A good way to know if you have finished in balance and in good form is that your back foot should be raised off the ground onto your toes and all of your weight has shifted onto the outside of your front foot. A golf swing should finish with your weight mostly on your front foot and you should be facing your target. Check and practice everything until you have a smooth, fluid swing and you can finish in balance, facing your target. See you on the blog side.
Fine tuning your golf swing
This is something to consider only when you’re at the point where you have all the basics and you need to bring them all together. You have decided on your golf grip, you’ve got your golf stance down, you’ve corrected your slice, you have a good golf swing plane and making solid contact, most of the time. Some days, your ball striking is pretty good. You play again the very next day and you can’t control your golf ball. What’s going on? Well, it could be a number of things combined or one particular secret that you’ve discovered that works for you and you have already forgotten it. Not that hard to do these days with everybody being so busy. One quick golf tip that I want to mention before we move on is to carry a pencil and a little pad with you next time you go to the driving range and write down the little things that you discover while practicing. Your average golf pro will do this if he finds a way to correct something, while practicing after a round. He writes down every detail so that he can get into the mindset of where he was the day before while at the driving range. Write down everything that works for you and go over it just before a round.
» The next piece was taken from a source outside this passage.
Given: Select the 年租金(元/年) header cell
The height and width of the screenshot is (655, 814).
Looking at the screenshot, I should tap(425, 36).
One of the biggest keys to golf is consistancy and this could be what your lacking. What exactly do I mean by this? If you don’t have a regular routine that you do every time before you make your shot, it can wreak havoc on your game. Maybe sometimes you get caught up in the moment and get excited and you step up to the ball and make a quick decision followed by a very fast swing. The next time, you stand over the ball too long and think too much, usually resulting in a bad golf shot. The golf swing is obviously of major importance, but without a regular routine to put you at ease where you can relax before every swing, it’s not going to work for you consistantly. This routine has to be of your creation. Every golfer’s routine is a little different.
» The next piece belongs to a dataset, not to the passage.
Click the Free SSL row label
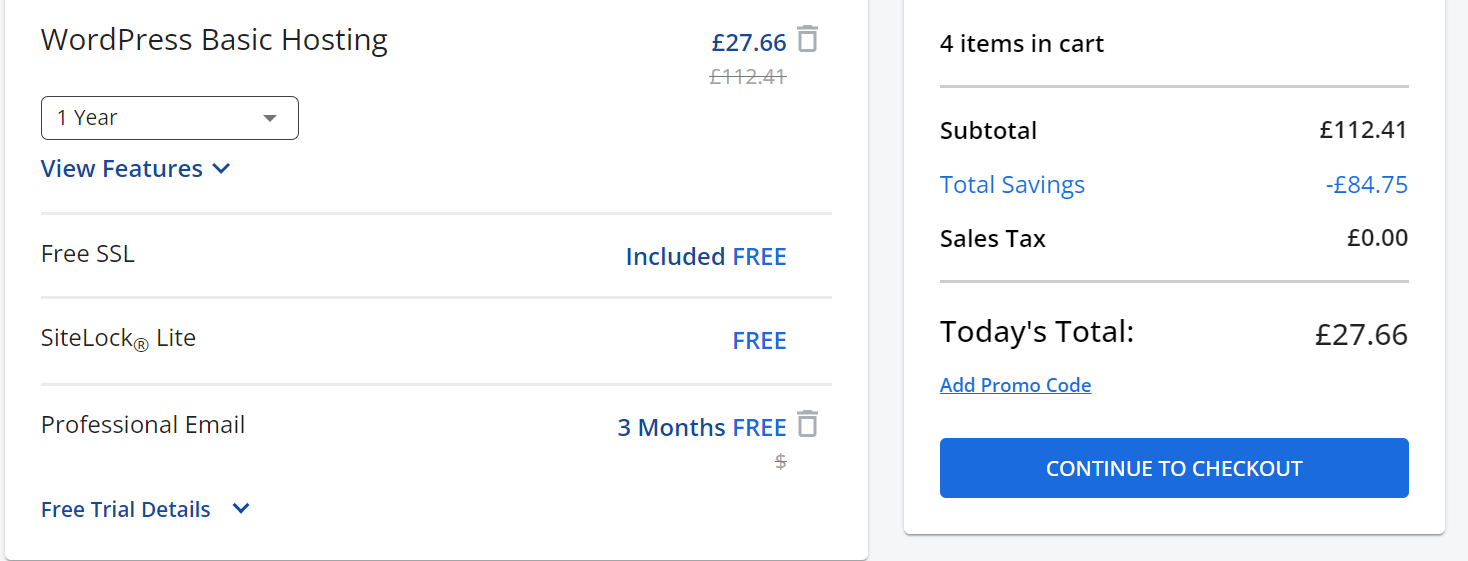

Some golfers lead into their takeaways by staying in motion with their feet, waggling their club and making what they call a forward press, leaning their hands slightly ahead of the ball before starting their backswing. These type routines are more popular among the older generation of golfers. More and more of your modern players these days, start their backswing from a stationary position at address. It really doesn’t matter what your routine is, just find what’s comfortable for you and what works best for you and do it every time. That way, if you start feeling the pressure, take some deep breaths and go with your normal routine.
After you develop your routine, establish your tempo and path of your swing. Maybe the path of your swing is too straight up and down or maybe your swing is too flat. Figure it out and practice it. Your backswing should be at a slow, but steady pace and your downswing should be a controlled steady pace. Don’t swing too hard or too fast. This is a common mistake with beginners and even sometimes with the pro’s. Check your swing, slow it down a little, relax and keep your grip pressure light. Grip a little harder out of the rough and sand. See you on the blog side.